The muscular nature of Lynch's work is not something often associated with him. He's thought to be a reticent cinematic visionary, yet most of his time, when he's not working on a film (and just now he is not), is spent creating these sprawling two-dimensional works involving electric saws, brown sludge and molten plastic.
A recent documentary, Lynch (One), shows him doing this, always in his uniform of baggy beige chinos and buttoned-up shirt - the buttons are done up even when the shirt is spattered with paint or half hanging out of his trousers. "I love paint," he says, in the same mechanical tone he used to describe his camera. "I like watercolours. I like acrylic paint ... a little bit. I like house paint. I like oil-based paint, and I love oil paint. I love the smell of turpentine and I like that world of oil paint very, very, very much."
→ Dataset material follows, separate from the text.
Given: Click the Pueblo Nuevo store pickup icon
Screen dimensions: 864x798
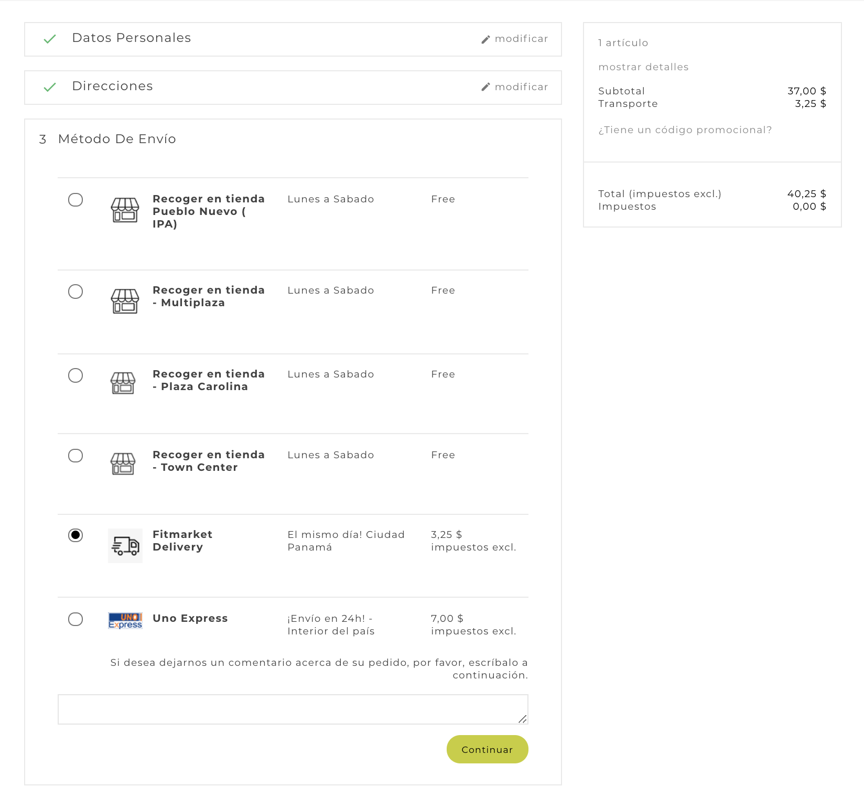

There are two traditional views of Lynch in person: either that he is as weird as his films suggest, or that he's unnervingly, wholesomely, ordinary. The fact is, he doesn't like talking about his work.
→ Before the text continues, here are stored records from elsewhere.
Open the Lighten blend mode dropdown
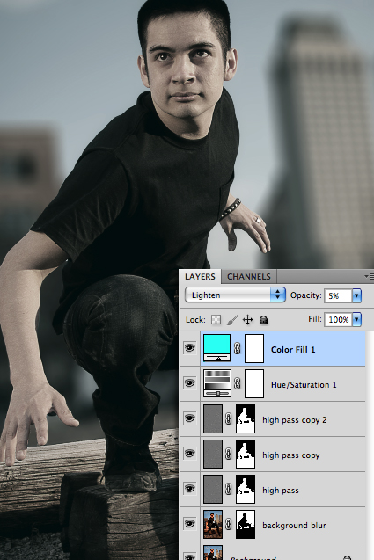Image resolution: width=374 pixels, height=560 pixels. 235,295
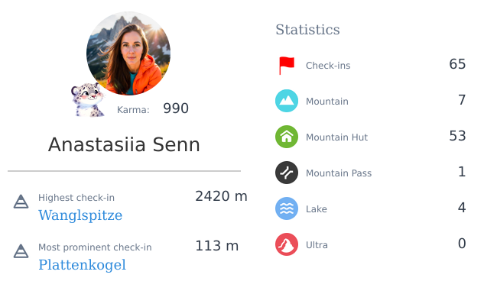Click the triangle icon beside Highest check-in

21,202
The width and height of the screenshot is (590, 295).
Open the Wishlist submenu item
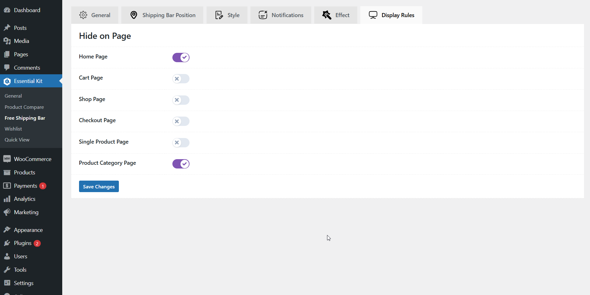point(13,129)
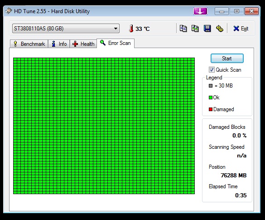Click the copy text to clipboard icon
The height and width of the screenshot is (220, 265).
pyautogui.click(x=183, y=29)
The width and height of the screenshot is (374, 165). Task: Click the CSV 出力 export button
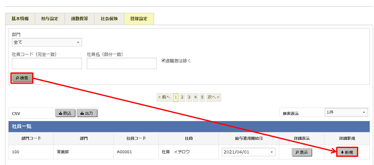pos(87,113)
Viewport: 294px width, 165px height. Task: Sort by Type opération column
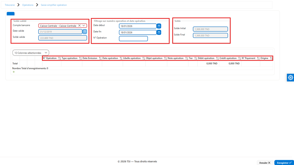tap(80, 58)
As Chris Rodley writes in his book of interviews, Lynch on Lynch: "Nowadays, a director's commentary on a movie's DVD release is standard issue. For Lynch, this is the very definition of a nightmare situation."
For instance, here is Lynch, on how his films come together. He speaks slowly, as if teaching me the basics of his mysterious art: "Sometimes I get an idea for cinema. And when you get an idea that you fall in love with, this is a glorious day. That idea may just be a fragment, but it holds something. It might be a scene, or a part of a scene, or a character, or a way the character talks, a light or a feel ... You write that idea down. And thinking about that idea will bring other ideas in - there's a hook to it. And things start to emerge. And then you see, one day, a script.
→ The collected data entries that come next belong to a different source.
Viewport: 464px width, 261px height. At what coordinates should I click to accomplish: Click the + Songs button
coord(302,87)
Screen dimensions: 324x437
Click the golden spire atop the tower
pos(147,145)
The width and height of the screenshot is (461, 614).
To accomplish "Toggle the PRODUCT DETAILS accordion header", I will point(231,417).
A script is just words to remind you of the ideas. And you follow that, but always staying on guard, in case other ideas come in, because a thing isn't finished till it's finished. And one day, it's finished." "Christ!" I thought when I heard this, "What am I supposed to do with that?" In the course of our interview Lynch had made (I felt) a series of didactic yet meaningless speeches of varying length, none of which lent itself to illustrating any particular point. But afterwards I found myself laughing, because I realised he was not so much unforthcoming as bordering on the Delphic. He is - unbudgingly, impenetrably, but nevertheless magnificently - a character of his own making.
In his movies, the characters who talk like this - a sort of scattershot guru-speak, in which sayings are either wise or total rubbish, depending on what sticks - are fortune-tellers, random ciphers or mysterious orchestrators of strange plots (the dancing dwarf in Twin Peaks, the cowboy in Mulholland Drive, the witchy neighbour in Inland Empire). In other words, the most unnatural among the dramatis personae. But when you listen to Lynch you realise they are (in their delivery at least) the most natural, the most like him.
Lynch was born in Missoula, Montana in 1946, and brought up in various places around the US, depending on where his father's job as a research scientist for the Department of Agriculture took him. If there are two things from Lynch's childhood that have continued to influence him, it's experimentation with organic phenomena and the strangely polarised era that was the 1950s. He loved the jitterbug, the big cars, the picket fences and the sound of planes flying overhead - a child's view of an idyllic time. But the 50s were also about appearances: this very idyll masked warring agendas - things people refused to know and other, often incorrect, things they insisted on knowing.
"All the problems were there," he once explained, referring at least to the atomic bomb, and probably to McCarthy, "but it was somehow glossed over. And then the gloss broke, or rotted, and it all came oozing out." In a now-famous quote published in Lynch on Lynch, he explained that he'd grown up in "middle America as it's supposed to be. But on the cherry tree there's this pitch oozing out - some black, some yellow, and millions of red ants crawling all over it.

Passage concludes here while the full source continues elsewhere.